Considered the definitive account of Renaissance court life, it is cited frequently along with Stefano Guazzo's The civil conversation (1574) and Giovanni Della Casa's Galateo (1558) as among the most important Renaissance works of the Italian Renaissance.
Pope Clement VII had sent the forty-seven-year-old Castiglione as apostolic nuncio to the court of Charles V in Spain in 1524, and in this role he followed court of Emperor Charles V to Toledo, Seville and Granada.
At the time of the Sack of Rome (1527) Pope Clement VII suspected Castiglione of having harbored a "special friendship" for the Spanish emperor: Castiglione, the Pope believed, should have informed the Holy See of Charles V's intentions, for it was his duty to investigate what Spain was planning against the Eternal City.

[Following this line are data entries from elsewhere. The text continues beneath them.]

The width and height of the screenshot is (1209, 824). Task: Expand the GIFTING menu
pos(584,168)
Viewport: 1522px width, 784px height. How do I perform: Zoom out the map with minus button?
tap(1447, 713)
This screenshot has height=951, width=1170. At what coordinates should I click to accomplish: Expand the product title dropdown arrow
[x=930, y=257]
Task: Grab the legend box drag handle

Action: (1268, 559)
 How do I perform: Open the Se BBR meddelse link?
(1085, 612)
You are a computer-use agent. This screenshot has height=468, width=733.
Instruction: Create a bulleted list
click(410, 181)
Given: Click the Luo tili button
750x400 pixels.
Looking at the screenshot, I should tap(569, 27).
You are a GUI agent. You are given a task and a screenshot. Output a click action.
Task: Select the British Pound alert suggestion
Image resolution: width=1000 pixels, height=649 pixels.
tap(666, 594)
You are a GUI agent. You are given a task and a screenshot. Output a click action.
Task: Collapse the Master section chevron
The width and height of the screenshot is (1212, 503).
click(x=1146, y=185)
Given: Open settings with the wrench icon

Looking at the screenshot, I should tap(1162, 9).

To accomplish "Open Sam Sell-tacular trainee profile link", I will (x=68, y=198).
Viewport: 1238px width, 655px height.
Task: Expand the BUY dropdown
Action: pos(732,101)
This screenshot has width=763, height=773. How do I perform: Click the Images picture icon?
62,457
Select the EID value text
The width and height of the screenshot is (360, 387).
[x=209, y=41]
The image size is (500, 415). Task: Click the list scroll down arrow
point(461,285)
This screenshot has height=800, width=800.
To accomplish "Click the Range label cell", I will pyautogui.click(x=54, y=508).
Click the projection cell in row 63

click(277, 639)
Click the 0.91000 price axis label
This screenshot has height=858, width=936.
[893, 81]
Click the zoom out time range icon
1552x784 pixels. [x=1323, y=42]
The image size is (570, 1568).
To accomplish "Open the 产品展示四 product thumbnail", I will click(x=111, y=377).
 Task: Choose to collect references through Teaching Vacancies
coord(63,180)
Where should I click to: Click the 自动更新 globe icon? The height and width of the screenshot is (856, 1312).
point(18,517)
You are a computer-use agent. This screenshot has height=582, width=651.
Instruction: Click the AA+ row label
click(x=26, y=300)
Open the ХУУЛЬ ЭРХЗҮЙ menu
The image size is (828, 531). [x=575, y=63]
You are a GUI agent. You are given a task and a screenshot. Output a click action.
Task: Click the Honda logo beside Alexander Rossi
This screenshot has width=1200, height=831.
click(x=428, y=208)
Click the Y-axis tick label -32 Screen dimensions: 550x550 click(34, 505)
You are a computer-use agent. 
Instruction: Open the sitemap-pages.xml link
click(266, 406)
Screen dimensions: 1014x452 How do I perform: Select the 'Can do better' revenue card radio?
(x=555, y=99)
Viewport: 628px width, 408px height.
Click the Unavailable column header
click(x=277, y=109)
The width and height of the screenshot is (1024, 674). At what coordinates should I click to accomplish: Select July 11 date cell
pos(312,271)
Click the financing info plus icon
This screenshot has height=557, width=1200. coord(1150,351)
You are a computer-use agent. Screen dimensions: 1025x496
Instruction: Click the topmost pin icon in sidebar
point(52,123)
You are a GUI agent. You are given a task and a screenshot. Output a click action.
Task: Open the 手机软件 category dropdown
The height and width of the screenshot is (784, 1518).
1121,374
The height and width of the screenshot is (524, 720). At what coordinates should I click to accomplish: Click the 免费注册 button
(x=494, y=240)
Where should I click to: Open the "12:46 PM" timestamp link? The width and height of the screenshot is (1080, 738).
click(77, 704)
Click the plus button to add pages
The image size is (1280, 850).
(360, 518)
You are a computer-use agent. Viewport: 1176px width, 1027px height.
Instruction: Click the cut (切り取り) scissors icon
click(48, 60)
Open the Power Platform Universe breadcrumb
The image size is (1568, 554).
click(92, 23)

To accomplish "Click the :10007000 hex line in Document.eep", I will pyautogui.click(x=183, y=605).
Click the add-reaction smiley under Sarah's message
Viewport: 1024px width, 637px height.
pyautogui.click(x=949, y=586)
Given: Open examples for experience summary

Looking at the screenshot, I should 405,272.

On the other hand, Alonso de Valdés, twin brother of the humanist Juan de Valdés and secretary of the emperor, publicly declared the sack to have been a divine punishment for the sinfulness of the clergy.
Castiglione answered both the Pope and Valdés in two famous letters from Burgos.
He took Valdés to task, severely and at length, in his response to the latter's comments about the Sack of Rome.
While in his letter to the Pope (dated December 10, 1527), he had the audacity to criticize Vatican policies, asserting that its own inconsistencies and vacillations had undermined its stated aim of pursuing a fair agreement with the emperor and had provoked Charles V to attack.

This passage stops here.